__PROBLEM REQUIREMENTS__
Below this line is a set of entries; quote exactly the lines from the line that contains "Home (248, 1014)" to the line that contains "Youtube (682, 2490)", both lines included.
━━━━━━━━
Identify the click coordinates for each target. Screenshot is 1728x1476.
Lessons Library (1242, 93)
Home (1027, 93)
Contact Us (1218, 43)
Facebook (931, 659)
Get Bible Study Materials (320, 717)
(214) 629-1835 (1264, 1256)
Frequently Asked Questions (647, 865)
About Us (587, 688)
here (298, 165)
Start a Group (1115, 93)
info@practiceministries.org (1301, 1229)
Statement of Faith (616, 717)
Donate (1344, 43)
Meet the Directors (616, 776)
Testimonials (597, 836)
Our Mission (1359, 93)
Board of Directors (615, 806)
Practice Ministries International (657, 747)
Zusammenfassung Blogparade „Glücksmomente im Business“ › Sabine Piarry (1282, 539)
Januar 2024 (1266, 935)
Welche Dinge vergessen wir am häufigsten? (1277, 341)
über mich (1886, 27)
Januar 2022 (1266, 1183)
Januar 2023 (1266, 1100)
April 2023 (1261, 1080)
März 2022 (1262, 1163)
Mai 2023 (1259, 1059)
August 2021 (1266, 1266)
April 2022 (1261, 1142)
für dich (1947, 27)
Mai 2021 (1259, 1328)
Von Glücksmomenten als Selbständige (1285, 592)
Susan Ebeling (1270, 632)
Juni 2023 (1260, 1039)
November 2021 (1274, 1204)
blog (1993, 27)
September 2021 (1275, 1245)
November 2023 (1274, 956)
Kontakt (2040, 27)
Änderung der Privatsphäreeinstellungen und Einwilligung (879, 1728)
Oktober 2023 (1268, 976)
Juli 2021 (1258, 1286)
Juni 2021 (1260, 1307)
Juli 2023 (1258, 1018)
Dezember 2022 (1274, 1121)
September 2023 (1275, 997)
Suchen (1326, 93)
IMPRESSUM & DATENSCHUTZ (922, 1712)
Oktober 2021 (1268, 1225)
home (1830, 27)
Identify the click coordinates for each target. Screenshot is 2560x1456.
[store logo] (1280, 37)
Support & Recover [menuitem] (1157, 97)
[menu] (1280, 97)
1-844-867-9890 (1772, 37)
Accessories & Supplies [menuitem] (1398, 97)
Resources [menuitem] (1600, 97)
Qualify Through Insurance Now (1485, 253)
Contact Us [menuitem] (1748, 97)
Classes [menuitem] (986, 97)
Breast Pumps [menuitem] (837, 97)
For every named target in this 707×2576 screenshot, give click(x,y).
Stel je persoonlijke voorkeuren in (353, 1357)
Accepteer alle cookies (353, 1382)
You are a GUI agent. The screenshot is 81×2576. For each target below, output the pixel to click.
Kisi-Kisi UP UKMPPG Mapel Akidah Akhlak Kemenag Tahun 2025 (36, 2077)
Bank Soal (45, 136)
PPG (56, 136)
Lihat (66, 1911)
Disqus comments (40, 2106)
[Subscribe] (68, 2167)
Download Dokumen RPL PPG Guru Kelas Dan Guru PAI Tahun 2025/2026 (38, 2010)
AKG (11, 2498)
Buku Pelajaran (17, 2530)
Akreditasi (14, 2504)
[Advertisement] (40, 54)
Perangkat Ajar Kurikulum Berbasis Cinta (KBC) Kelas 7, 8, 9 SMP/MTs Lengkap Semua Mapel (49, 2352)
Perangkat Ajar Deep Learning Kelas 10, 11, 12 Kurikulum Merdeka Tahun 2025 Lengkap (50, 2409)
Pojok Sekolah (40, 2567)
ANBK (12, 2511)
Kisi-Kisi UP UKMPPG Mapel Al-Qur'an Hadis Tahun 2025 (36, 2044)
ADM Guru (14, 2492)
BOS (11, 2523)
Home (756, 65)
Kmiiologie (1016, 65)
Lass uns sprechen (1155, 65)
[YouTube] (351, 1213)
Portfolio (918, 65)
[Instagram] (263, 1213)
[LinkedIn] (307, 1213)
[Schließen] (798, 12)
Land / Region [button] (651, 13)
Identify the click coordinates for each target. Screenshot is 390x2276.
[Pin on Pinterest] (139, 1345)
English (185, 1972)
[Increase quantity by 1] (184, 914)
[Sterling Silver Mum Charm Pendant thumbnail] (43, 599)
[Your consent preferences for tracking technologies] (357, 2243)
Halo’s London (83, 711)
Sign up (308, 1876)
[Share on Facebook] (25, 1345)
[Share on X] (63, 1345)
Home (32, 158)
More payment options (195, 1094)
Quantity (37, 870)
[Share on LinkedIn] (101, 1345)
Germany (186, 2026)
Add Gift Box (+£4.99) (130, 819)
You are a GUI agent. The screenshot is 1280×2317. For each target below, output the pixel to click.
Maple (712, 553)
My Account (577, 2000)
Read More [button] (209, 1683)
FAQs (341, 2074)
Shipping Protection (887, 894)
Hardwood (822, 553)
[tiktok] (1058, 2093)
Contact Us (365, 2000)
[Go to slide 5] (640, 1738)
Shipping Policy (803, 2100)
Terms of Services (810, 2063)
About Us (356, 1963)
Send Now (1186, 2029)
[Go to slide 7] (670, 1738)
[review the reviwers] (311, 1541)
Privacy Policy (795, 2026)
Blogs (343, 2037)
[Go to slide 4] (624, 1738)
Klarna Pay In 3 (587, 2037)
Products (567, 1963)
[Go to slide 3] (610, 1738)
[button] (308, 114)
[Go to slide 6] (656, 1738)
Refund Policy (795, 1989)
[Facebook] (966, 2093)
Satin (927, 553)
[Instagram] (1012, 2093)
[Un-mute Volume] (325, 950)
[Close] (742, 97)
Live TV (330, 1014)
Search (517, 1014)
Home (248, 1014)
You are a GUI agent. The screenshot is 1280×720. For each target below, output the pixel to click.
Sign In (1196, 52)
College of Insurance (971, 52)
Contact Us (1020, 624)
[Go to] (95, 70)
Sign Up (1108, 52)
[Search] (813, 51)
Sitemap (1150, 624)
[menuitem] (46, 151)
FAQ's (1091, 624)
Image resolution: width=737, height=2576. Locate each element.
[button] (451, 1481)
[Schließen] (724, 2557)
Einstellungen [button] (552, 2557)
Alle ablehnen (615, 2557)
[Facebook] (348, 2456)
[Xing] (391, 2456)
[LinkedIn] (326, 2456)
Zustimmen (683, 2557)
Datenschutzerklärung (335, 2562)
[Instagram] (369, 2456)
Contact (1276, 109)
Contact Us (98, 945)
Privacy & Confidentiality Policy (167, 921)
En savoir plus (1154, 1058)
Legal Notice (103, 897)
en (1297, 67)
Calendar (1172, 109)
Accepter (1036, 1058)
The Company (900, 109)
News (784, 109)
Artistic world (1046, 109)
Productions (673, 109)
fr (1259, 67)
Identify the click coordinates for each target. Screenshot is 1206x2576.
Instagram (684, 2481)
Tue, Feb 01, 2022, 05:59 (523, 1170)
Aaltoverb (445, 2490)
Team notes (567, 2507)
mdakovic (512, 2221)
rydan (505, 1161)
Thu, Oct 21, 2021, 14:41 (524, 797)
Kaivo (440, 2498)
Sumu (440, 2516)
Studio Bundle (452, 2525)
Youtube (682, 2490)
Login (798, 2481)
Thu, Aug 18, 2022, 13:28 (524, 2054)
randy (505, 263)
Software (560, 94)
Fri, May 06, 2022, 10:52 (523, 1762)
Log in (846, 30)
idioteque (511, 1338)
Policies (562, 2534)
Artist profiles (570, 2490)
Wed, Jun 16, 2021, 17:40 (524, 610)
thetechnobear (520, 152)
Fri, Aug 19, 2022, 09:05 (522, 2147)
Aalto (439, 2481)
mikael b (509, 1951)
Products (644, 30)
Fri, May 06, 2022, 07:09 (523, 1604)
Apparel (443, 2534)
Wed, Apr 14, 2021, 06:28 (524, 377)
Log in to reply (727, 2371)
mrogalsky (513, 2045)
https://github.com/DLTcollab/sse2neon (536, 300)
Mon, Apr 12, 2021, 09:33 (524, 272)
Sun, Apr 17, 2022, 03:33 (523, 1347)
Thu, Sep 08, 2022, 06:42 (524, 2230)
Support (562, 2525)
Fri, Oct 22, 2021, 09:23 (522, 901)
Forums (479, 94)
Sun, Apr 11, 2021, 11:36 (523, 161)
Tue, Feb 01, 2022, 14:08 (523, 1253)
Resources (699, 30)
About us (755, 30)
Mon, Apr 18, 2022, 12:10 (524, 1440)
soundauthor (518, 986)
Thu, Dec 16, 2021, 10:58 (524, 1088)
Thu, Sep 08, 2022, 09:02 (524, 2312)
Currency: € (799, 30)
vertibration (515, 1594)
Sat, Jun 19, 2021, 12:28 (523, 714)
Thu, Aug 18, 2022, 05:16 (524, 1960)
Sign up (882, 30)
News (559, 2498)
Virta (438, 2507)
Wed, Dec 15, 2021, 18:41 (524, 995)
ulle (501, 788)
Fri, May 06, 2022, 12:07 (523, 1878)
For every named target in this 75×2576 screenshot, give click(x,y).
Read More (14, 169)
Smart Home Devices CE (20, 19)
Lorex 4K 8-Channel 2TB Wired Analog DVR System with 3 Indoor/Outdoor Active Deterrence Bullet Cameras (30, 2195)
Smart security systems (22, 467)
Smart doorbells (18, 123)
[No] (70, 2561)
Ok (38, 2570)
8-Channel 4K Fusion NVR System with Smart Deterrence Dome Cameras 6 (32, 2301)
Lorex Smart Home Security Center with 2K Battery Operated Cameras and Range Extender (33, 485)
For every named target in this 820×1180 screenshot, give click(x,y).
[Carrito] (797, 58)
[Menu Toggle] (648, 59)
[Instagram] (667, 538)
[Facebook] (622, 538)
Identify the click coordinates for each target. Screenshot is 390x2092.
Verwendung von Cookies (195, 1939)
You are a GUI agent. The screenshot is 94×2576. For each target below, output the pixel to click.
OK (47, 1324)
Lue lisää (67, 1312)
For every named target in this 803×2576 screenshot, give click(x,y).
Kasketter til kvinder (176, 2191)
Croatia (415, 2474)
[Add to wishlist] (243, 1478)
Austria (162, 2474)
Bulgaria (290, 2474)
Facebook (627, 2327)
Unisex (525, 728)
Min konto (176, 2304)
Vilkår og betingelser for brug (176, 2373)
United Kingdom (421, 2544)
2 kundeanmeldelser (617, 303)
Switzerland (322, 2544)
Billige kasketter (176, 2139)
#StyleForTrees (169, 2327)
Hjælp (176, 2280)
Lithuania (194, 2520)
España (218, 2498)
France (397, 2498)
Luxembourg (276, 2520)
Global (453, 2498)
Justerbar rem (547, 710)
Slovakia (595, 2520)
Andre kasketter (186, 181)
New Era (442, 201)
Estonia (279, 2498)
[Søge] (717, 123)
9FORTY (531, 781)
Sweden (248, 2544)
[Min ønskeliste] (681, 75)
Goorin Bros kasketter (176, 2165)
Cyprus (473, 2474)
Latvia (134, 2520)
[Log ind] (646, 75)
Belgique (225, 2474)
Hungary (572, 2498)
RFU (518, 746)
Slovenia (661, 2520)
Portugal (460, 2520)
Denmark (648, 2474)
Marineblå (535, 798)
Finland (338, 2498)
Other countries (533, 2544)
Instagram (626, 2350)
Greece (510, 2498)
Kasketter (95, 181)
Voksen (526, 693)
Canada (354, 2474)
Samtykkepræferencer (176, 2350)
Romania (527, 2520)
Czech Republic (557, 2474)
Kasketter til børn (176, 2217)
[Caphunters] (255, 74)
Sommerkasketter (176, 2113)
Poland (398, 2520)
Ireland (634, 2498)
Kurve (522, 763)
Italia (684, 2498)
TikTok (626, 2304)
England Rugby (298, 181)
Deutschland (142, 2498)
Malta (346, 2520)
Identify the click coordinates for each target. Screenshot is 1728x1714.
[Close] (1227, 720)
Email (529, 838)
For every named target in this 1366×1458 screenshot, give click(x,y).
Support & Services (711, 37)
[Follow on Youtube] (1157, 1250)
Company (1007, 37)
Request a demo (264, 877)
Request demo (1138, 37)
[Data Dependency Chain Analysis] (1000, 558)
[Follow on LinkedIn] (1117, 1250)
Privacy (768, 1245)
━━━━━━━━
__ANSWER TO THIS EXERCISE__
Home (248, 1014)
You are a GUI agent. The screenshot is 1280×720. For each target below, output the pixel to click.
Sign In (1196, 52)
College of Insurance (971, 52)
Contact Us (1020, 624)
[Go to] (95, 70)
Sign Up (1108, 52)
[Search] (813, 51)
Sitemap (1150, 624)
[menuitem] (46, 151)
FAQ's (1091, 624)
Image resolution: width=737, height=2576. Locate each element.
[button] (451, 1481)
[Schließen] (724, 2557)
Einstellungen [button] (552, 2557)
Alle ablehnen (615, 2557)
[Facebook] (348, 2456)
[Xing] (391, 2456)
[LinkedIn] (326, 2456)
Zustimmen (683, 2557)
Datenschutzerklärung (335, 2562)
[Instagram] (369, 2456)
Contact (1276, 109)
Contact Us (98, 945)
Privacy & Confidentiality Policy (167, 921)
En savoir plus (1154, 1058)
Legal Notice (103, 897)
en (1297, 67)
Calendar (1172, 109)
Accepter (1036, 1058)
The Company (900, 109)
News (784, 109)
Artistic world (1046, 109)
Productions (673, 109)
fr (1259, 67)
Identify the click coordinates for each target. Screenshot is 1206x2576.
Instagram (684, 2481)
Tue, Feb 01, 2022, 05:59 (523, 1170)
Aaltoverb (445, 2490)
Team notes (567, 2507)
mdakovic (512, 2221)
rydan (505, 1161)
Thu, Oct 21, 2021, 14:41 (524, 797)
Kaivo (440, 2498)
Sumu (440, 2516)
Studio Bundle (452, 2525)
Youtube (682, 2490)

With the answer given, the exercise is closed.